— Given task —
Retype the following records exactly as they appear.

(Text and element pointing records)
_ _ _ _ _ _ _

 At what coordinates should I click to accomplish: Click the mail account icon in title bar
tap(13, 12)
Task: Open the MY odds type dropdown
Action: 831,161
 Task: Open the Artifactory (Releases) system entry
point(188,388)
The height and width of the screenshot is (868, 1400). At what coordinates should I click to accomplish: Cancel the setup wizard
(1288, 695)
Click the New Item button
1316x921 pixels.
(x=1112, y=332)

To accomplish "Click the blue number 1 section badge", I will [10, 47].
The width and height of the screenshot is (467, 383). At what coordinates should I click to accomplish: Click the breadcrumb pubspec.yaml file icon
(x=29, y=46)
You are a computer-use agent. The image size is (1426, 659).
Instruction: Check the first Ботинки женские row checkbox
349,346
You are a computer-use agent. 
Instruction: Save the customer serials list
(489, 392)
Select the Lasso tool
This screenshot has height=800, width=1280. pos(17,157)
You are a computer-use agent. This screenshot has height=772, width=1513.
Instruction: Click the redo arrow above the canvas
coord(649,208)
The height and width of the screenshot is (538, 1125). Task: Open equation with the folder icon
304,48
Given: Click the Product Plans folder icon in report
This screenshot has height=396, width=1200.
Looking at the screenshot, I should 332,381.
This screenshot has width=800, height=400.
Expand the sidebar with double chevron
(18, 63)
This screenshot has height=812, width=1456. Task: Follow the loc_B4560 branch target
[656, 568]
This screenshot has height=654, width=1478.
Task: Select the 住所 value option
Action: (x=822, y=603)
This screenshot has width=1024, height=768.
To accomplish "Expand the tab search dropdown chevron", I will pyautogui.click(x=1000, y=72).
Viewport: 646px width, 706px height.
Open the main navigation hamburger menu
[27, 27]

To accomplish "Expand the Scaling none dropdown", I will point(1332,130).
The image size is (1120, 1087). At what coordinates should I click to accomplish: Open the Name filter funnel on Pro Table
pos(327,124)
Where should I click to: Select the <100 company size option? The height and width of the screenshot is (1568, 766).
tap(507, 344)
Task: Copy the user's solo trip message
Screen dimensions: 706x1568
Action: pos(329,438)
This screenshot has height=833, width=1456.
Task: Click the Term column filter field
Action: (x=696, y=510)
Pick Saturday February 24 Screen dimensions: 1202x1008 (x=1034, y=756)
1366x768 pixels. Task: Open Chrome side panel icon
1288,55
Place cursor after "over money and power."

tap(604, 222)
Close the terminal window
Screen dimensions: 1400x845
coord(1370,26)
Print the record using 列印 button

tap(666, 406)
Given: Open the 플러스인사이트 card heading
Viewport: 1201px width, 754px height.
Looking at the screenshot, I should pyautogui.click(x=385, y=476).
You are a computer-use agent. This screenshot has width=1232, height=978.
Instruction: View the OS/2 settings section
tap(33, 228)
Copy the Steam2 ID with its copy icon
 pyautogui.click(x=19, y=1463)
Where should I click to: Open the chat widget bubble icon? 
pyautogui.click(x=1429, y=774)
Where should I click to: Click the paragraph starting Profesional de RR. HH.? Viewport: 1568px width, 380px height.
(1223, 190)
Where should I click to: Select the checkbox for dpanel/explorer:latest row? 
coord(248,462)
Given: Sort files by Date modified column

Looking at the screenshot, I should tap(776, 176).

_ _ _ _ _ _ _

— Task output —
 At what coordinates should I click to accomplish: Click the mail account icon in title bar
tap(13, 12)
Task: Open the MY odds type dropdown
Action: 831,161
 Task: Open the Artifactory (Releases) system entry
point(188,388)
The height and width of the screenshot is (868, 1400). At what coordinates should I click to accomplish: Cancel the setup wizard
(1288, 695)
Click the New Item button
1316x921 pixels.
(x=1112, y=332)

To accomplish "Click the blue number 1 section badge", I will [10, 47].
The width and height of the screenshot is (467, 383). At what coordinates should I click to accomplish: Click the breadcrumb pubspec.yaml file icon
(x=29, y=46)
You are a computer-use agent. The image size is (1426, 659).
Instruction: Check the first Ботинки женские row checkbox
349,346
You are a computer-use agent. 
Instruction: Save the customer serials list
(489, 392)
Select the Lasso tool
This screenshot has height=800, width=1280. pos(17,157)
You are a computer-use agent. This screenshot has height=772, width=1513.
Instruction: Click the redo arrow above the canvas
coord(649,208)
The height and width of the screenshot is (538, 1125). Task: Open equation with the folder icon
304,48
Given: Click the Product Plans folder icon in report
This screenshot has height=396, width=1200.
Looking at the screenshot, I should 332,381.
This screenshot has width=800, height=400.
Expand the sidebar with double chevron
(18, 63)
This screenshot has height=812, width=1456. Task: Follow the loc_B4560 branch target
[656, 568]
This screenshot has height=654, width=1478.
Task: Select the 住所 value option
Action: (x=822, y=603)
This screenshot has width=1024, height=768.
To accomplish "Expand the tab search dropdown chevron", I will pyautogui.click(x=1000, y=72).
Viewport: 646px width, 706px height.
Open the main navigation hamburger menu
[27, 27]

To accomplish "Expand the Scaling none dropdown", I will point(1332,130).
The image size is (1120, 1087). At what coordinates should I click to accomplish: Open the Name filter funnel on Pro Table
pos(327,124)
Where should I click to: Select the <100 company size option? The height and width of the screenshot is (1568, 766).
tap(507, 344)
Task: Copy the user's solo trip message
Screen dimensions: 706x1568
Action: pos(329,438)
This screenshot has height=833, width=1456.
Task: Click the Term column filter field
Action: (x=696, y=510)
Pick Saturday February 24 Screen dimensions: 1202x1008 (x=1034, y=756)
1366x768 pixels. Task: Open Chrome side panel icon
1288,55
Place cursor after "over money and power."

tap(604, 222)
Close the terminal window
Screen dimensions: 1400x845
coord(1370,26)
Print the record using 列印 button

tap(666, 406)
Given: Open the 플러스인사이트 card heading
Viewport: 1201px width, 754px height.
Looking at the screenshot, I should pyautogui.click(x=385, y=476).
You are a computer-use agent. This screenshot has width=1232, height=978.
Instruction: View the OS/2 settings section
tap(33, 228)
Copy the Steam2 ID with its copy icon
 pyautogui.click(x=19, y=1463)
Where should I click to: Open the chat widget bubble icon? 
pyautogui.click(x=1429, y=774)
Where should I click to: Click the paragraph starting Profesional de RR. HH.? Viewport: 1568px width, 380px height.
(1223, 190)
Where should I click to: Select the checkbox for dpanel/explorer:latest row? 
coord(248,462)
Given: Sort files by Date modified column

Looking at the screenshot, I should tap(776, 176).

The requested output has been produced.